Jewgenij Prigoschins Privatarmee eröffnet Dutzende Zentren zur Anwerbung neuer Kämpfer für die Ukraine. Ein Lokalaugenschein in Moskau.
Moskau. Ein Dutzend Treppenstufen führen hinab in den Boxklub Gruscha. Eine rotbraune Eisentür, ein heller Holzgang, zwei Wasserspender. Hinten in der Halle machen sich 15 Männer warm für ihr Boxtraining am frühen Morgen, ihre Schlapfen liegen vor den blauen Matten im Flur.
„Gruscha“, übersetzt Birne, ist ein Boxklub nicht weit vom Sitz der russischen Regierung – dem sogenannten Weißen Haus – entfernt. Ein Kloster ist um die Ecke, auf dem Spielplatz gegenüber hacken die Arbeiter die vereisten Schneeberge weg. Irgendjemand wirft seinen Müll vis-à-vis des Klubs in die Tonnen. Einer, der sich verspätet hat, huscht mit seiner Umhängetasche durch die Tür zur Umkleide. Bis zu neun Mal am Tag wird hier trainiert, die ersten beginnen um sieben Uhr morgens, nachmittags lernen Kinder ab sieben Jahren Thaiboxen und Kickboxen. Der Hinterhofklub ist so unscheinbar wie monströs.

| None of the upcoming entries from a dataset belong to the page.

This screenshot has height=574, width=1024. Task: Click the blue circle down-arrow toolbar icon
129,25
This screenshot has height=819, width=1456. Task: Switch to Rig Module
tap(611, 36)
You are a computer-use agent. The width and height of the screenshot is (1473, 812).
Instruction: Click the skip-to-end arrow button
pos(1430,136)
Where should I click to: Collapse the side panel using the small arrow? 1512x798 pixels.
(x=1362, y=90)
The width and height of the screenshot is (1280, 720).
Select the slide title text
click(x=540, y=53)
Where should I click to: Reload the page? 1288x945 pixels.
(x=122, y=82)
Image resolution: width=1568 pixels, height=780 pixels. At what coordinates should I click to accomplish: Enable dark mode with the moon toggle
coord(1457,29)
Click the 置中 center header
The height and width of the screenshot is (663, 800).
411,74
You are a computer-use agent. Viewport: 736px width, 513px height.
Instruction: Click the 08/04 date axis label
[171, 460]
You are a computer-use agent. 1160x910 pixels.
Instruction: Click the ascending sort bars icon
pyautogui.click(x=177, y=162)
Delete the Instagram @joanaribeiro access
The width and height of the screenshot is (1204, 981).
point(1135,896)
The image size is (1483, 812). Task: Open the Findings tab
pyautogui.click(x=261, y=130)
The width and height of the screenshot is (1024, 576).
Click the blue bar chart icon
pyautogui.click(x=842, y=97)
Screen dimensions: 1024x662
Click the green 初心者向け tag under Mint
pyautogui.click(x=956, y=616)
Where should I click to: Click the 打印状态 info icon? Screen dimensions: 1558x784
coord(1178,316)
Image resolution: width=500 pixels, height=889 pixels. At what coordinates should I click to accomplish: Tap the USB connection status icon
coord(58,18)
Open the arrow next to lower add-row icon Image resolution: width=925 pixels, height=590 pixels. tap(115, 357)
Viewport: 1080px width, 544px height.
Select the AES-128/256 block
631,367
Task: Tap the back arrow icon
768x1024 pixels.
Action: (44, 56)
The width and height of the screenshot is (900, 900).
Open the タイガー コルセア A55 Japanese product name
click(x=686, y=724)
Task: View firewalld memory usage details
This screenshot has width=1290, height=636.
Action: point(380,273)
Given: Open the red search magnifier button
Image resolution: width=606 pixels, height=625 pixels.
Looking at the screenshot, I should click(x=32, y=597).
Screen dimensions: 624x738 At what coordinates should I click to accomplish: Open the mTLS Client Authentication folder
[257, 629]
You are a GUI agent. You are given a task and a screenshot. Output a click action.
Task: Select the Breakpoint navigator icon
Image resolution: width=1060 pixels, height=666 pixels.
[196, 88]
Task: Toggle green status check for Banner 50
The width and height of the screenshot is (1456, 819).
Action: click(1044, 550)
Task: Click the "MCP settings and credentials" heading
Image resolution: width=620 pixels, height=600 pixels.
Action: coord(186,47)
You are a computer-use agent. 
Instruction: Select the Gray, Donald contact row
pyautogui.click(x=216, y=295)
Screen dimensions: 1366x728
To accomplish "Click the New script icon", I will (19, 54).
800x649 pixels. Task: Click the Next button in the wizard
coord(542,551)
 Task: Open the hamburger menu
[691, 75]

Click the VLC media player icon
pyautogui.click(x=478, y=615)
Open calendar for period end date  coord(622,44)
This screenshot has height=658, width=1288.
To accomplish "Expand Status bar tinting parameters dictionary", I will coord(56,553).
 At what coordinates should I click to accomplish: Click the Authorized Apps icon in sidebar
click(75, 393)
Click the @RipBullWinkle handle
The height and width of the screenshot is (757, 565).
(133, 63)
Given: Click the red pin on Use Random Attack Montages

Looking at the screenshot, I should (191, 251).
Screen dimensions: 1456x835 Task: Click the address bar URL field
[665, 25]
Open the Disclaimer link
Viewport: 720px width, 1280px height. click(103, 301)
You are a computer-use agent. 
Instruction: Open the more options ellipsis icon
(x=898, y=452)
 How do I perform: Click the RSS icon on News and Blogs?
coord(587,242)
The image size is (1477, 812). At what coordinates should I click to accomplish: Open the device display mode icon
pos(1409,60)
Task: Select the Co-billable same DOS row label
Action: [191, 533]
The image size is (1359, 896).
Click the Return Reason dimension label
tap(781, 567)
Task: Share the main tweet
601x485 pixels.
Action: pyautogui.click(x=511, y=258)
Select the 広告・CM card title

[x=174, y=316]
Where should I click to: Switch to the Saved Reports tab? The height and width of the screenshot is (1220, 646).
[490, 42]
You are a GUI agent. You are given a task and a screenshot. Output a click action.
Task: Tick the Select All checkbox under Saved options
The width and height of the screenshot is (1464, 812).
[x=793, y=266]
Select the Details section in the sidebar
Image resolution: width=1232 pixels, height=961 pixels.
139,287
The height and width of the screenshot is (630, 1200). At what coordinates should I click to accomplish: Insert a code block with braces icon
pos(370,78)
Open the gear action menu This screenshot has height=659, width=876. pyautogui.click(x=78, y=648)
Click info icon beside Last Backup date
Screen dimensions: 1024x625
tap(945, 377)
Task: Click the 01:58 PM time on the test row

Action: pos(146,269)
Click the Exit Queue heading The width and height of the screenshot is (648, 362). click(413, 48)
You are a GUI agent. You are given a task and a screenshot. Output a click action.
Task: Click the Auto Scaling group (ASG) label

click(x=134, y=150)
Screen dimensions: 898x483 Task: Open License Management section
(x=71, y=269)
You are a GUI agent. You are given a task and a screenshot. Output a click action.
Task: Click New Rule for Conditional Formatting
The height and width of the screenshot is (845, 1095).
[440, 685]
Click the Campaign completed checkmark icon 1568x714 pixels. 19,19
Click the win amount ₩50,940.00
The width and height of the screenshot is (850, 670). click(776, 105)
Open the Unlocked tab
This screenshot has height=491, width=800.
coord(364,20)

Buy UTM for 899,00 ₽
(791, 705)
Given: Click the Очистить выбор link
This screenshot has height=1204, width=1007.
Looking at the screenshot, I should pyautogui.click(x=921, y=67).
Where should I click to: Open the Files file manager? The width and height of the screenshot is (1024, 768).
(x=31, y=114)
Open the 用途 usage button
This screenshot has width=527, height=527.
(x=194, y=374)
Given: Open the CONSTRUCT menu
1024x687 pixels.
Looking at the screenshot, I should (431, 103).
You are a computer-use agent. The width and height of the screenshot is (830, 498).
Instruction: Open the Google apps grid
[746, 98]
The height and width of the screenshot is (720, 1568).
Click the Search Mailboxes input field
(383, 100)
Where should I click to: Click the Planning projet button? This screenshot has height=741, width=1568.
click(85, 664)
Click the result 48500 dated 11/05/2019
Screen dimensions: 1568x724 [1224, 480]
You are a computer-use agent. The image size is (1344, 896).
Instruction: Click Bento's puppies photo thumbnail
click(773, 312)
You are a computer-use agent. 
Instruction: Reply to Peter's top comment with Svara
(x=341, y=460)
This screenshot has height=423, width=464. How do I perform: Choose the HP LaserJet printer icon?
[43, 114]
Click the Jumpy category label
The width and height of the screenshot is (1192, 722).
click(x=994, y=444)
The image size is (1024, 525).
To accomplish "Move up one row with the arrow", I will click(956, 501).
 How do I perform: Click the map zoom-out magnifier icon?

Vor wenigen Tagen hat der Kreml-treue Unternehmer Jewgenij Prigoschin nach eigenen Angaben neue Rekrutierungszentren in 42 russischen Städten ins Leben gerufen. Seine Söldner gelten als die brutalsten Kämpfer in Putins „Spezialoperation“ in der Ukraine, als Schlächter, die ihr Boss als Freiwillige auch in Strafkolonien quer durchs Land angeworben hat. Dazu hat es Straferlass gegeben und eine Art Freifahrtschein Prigoschins, mit Gefangenen in der Ukraine alles tun zu dürfen.